Sunday, August 31, 2008

Book: Where the WIld Things Were

Where the Wild Things Were: Life, Death, and Ecological Wreckage in a Land of Vanishing Predators, is a new and important contribution to conservation and ecology by William Stolzenburg (Bloomsbury, 2008)
The author looks at cases, both experimental and real-life, where the top predators have been wiped out, and looks at what happens next. It turns out that a lot of things happen, none of them good. One result is an explosion of "mesopredators" (the second-tier carnivores, ranging from coyotes to raccoons to feral domestic cats) which wreak havoc on ecosystems without the larger predators to compete with (and sometimes eat) them. Plants and prey animals have evolved for one type of ecosystem and are often helpless in an altered one. While his examples come from all over the world, it's the North American ones that will cause the most consternation to most readers. Who foresaw that killing the eastern wolves and cougars would result in a gigantic deep population explosion that wrecked the habitats of many smaller creatures? Who knew that bringing in a new apex predator (whalers) wiping out the northern Pacific great whales started a cascade that drove the former apex predator (killer whales) to decimate seal and sea otter populations in many areas, resulting in kelp forests being replaced by barren seafloor overrun with the urchins the otters used to keep down? There are many such examples, some almost despair-inducing. One of Stolzenburg's other important points is that, ecologically, human hunters don't replace the predators: they hunt in specific seasons rather than all year round and pick off the largest animals instead of the weakest.

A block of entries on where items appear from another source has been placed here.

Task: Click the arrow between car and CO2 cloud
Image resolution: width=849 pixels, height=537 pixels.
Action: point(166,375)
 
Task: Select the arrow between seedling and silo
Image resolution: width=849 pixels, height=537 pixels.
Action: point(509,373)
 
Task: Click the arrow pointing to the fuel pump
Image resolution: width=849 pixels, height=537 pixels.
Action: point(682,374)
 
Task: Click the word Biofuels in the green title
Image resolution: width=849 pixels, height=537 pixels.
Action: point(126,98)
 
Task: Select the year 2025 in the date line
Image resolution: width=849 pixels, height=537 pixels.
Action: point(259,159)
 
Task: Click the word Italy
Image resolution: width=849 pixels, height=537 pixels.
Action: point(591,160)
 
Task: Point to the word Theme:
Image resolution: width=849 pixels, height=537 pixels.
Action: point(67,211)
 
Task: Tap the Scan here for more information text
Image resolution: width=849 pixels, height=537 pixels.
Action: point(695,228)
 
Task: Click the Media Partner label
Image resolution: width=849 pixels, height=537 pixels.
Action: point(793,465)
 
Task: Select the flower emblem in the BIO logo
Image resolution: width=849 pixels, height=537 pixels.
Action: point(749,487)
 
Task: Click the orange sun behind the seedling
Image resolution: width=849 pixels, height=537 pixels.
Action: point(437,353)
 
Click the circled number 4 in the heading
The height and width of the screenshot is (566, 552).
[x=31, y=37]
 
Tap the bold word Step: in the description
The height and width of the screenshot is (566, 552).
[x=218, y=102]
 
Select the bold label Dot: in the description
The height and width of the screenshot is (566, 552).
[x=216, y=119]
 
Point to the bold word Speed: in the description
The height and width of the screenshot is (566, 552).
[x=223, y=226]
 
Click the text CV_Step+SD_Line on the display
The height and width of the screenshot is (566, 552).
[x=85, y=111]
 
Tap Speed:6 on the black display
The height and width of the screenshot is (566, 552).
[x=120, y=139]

COMMENT: He doesn't use this example, but there's an obvious application in the case of Alaska's wolves. Alaska governor and Republican VP candidate Sarah Palin (who I personally like overall) is one of the officials who has bought into the argument that killing wolves means more moose for hunters. Well, it does, but it will also have many other repercussions on an ecosystem which relies on the wolves to keep moose numbers reasonable.